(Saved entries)
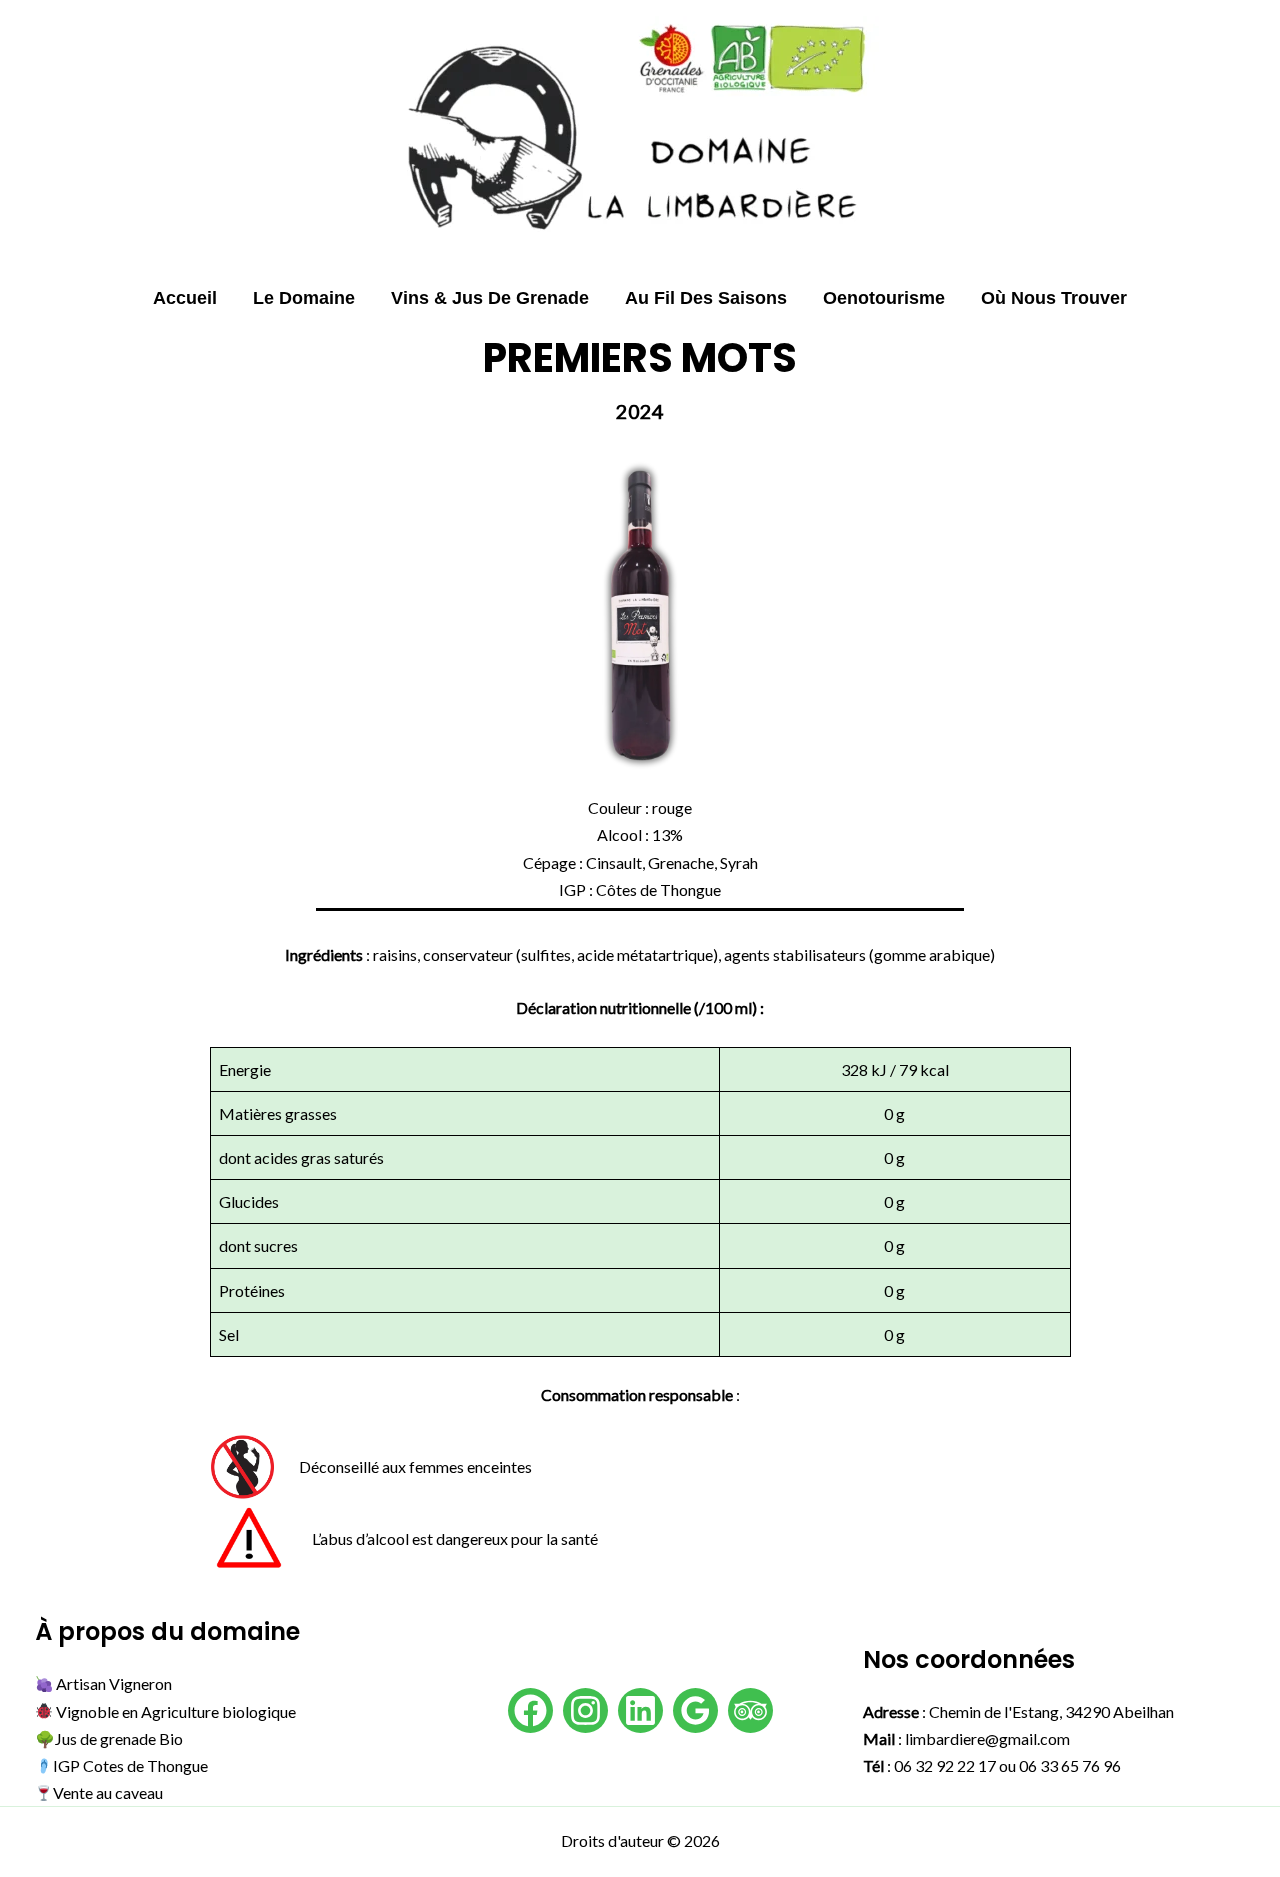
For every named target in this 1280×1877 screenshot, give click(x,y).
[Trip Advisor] (750, 1710)
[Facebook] (530, 1710)
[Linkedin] (640, 1710)
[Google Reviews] (695, 1710)
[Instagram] (585, 1710)
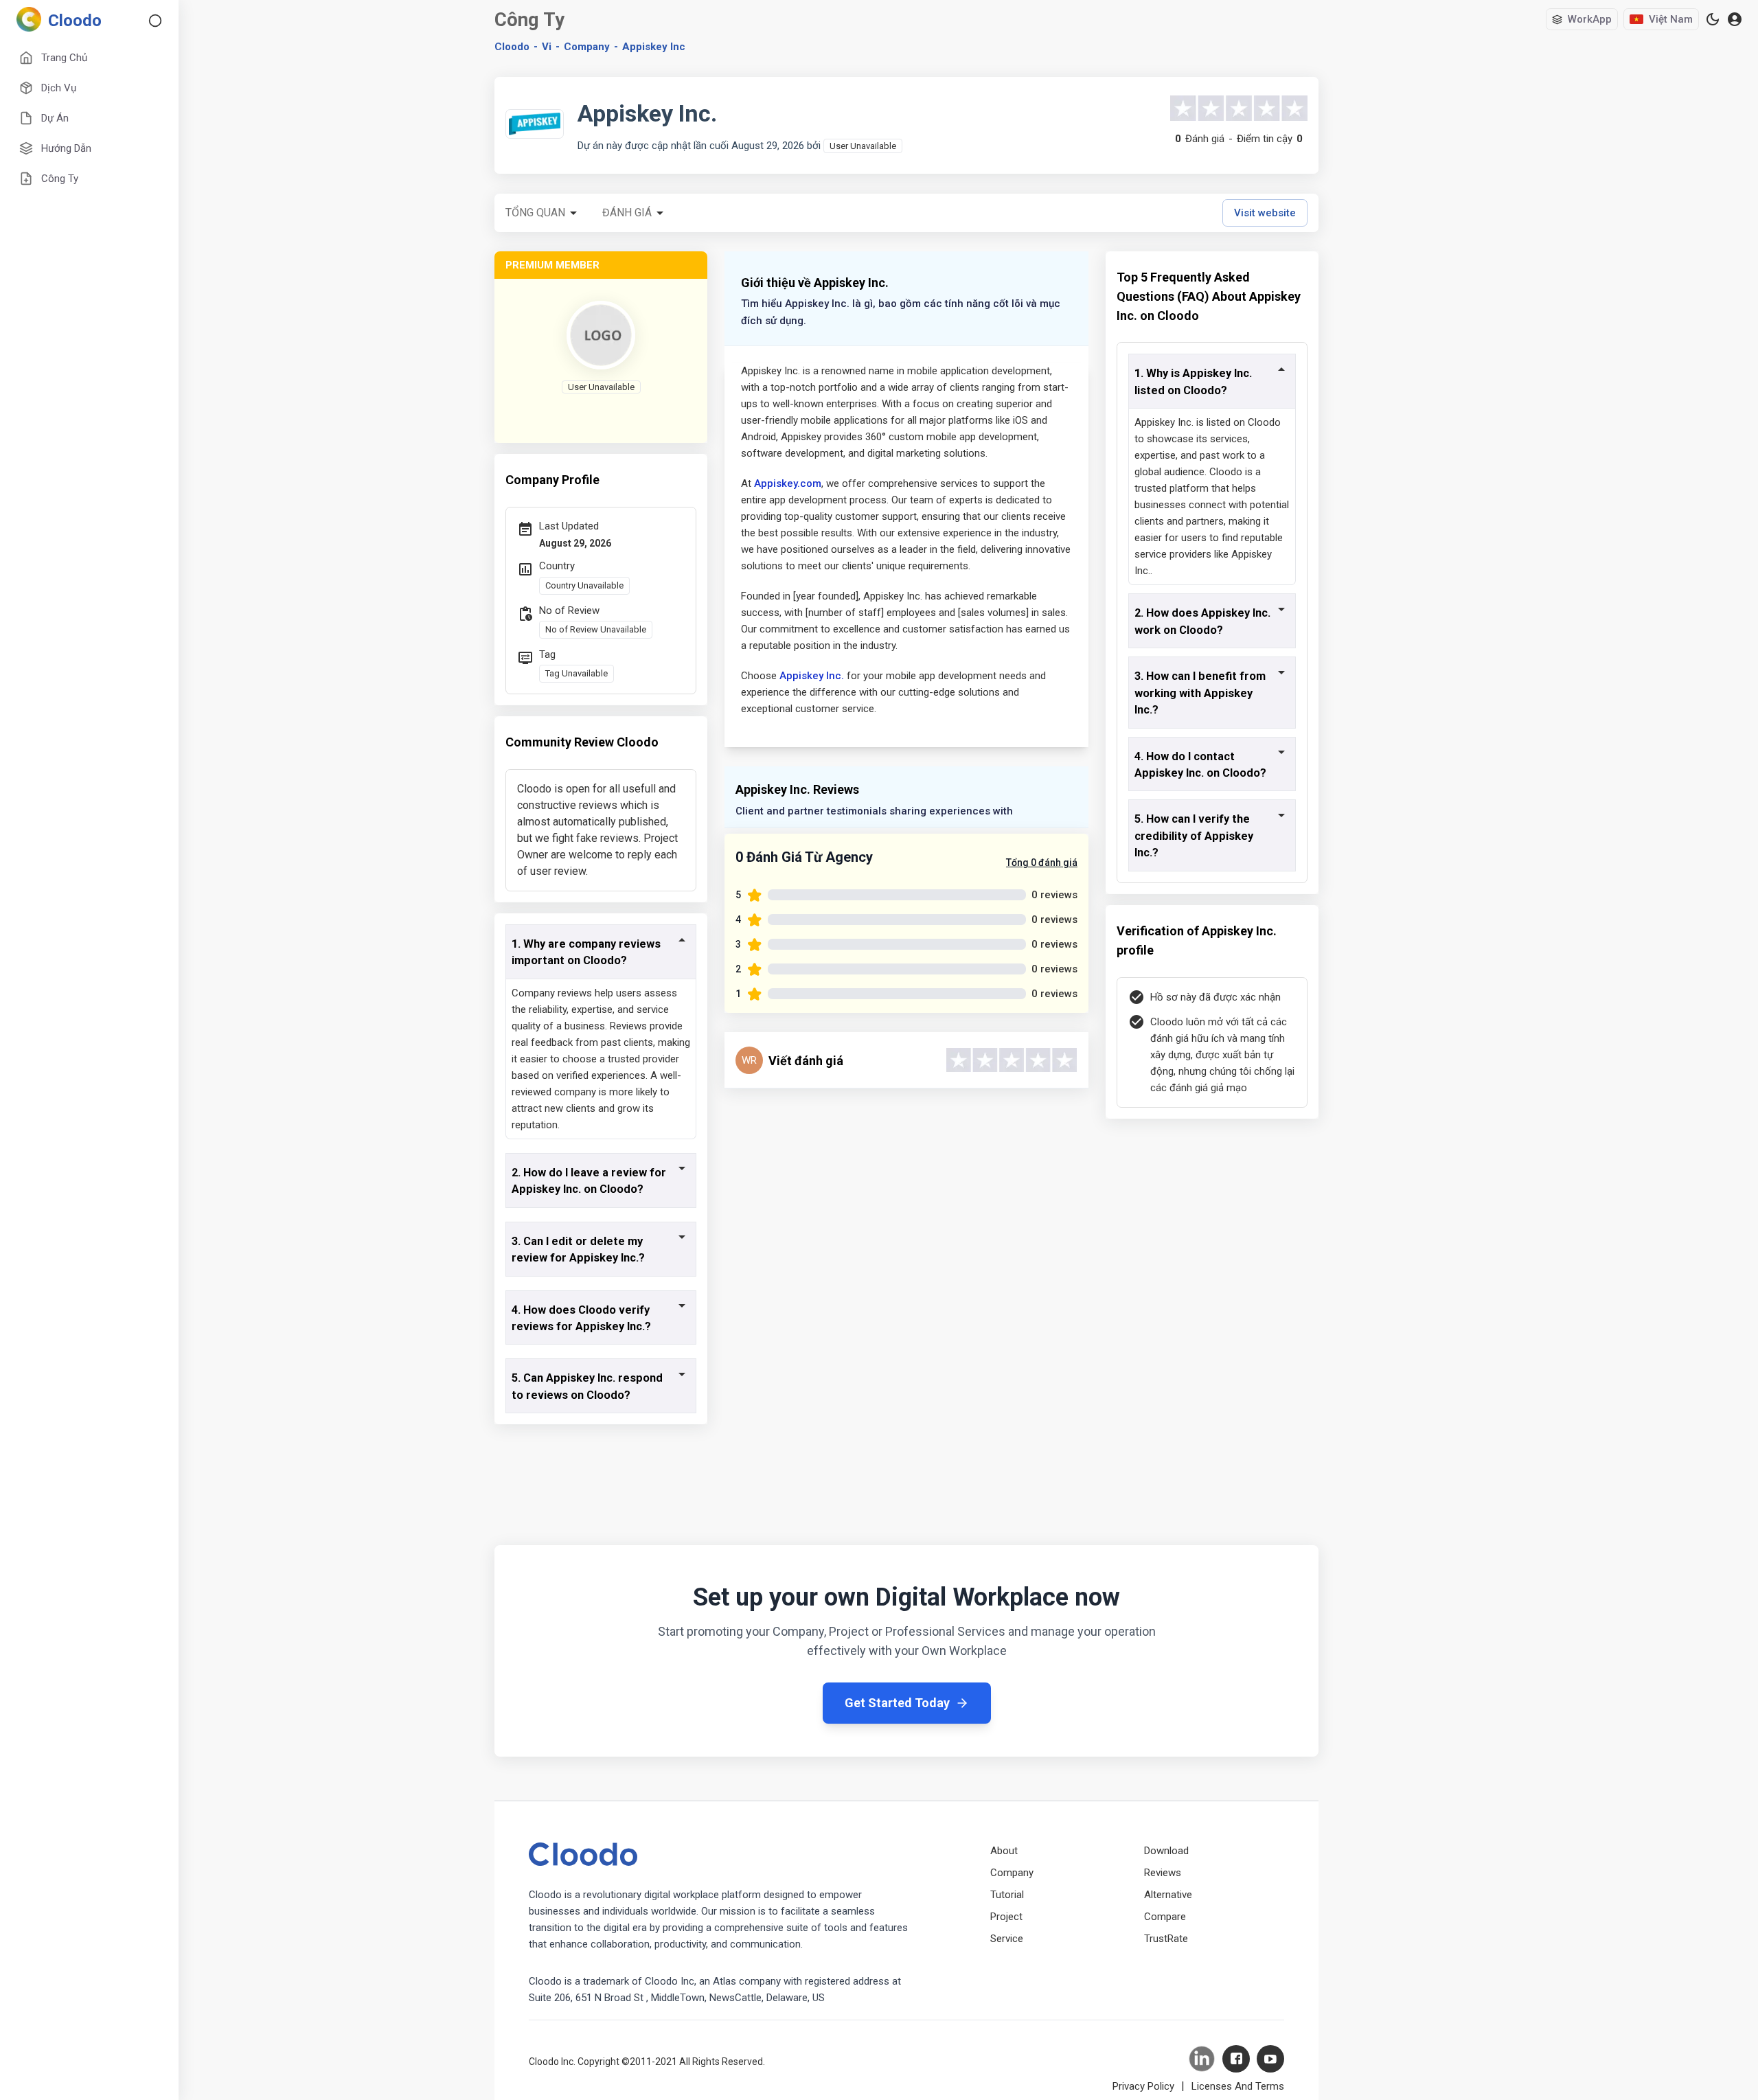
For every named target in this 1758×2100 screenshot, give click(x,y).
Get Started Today (897, 1703)
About (1004, 1851)
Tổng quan (535, 212)
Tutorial (1007, 1894)
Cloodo (511, 47)
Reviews (1162, 1873)
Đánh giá (627, 212)
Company (1012, 1873)
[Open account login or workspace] (1734, 19)
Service (1006, 1938)
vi (546, 47)
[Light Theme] (1712, 19)
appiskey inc (653, 47)
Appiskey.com (787, 483)
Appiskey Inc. (811, 676)
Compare (1165, 1916)
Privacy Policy (1143, 2086)
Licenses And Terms (1237, 2086)
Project (1006, 1916)
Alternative (1168, 1894)
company (587, 47)
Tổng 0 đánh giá (1041, 862)
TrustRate (1166, 1938)
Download (1166, 1851)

● Directions: Your reply must match the data above line for line, except that it holds no pictures.

● Response to the task:
For every named target in this 1280×1877 screenshot, give click(x,y).
[Trip Advisor] (750, 1710)
[Facebook] (530, 1710)
[Linkedin] (640, 1710)
[Google Reviews] (695, 1710)
[Instagram] (585, 1710)
For every named target in this 1758×2100 screenshot, give click(x,y).
Get Started Today (897, 1703)
About (1004, 1851)
Tổng quan (535, 212)
Tutorial (1007, 1894)
Cloodo (511, 47)
Reviews (1162, 1873)
Đánh giá (627, 212)
Company (1012, 1873)
[Open account login or workspace] (1734, 19)
Service (1006, 1938)
vi (546, 47)
[Light Theme] (1712, 19)
appiskey inc (653, 47)
Appiskey.com (787, 483)
Appiskey Inc. (811, 676)
Compare (1165, 1916)
Privacy Policy (1143, 2086)
Licenses And Terms (1237, 2086)
Project (1006, 1916)
Alternative (1168, 1894)
company (587, 47)
Tổng 0 đánh giá (1041, 862)
TrustRate (1166, 1938)
Download (1166, 1851)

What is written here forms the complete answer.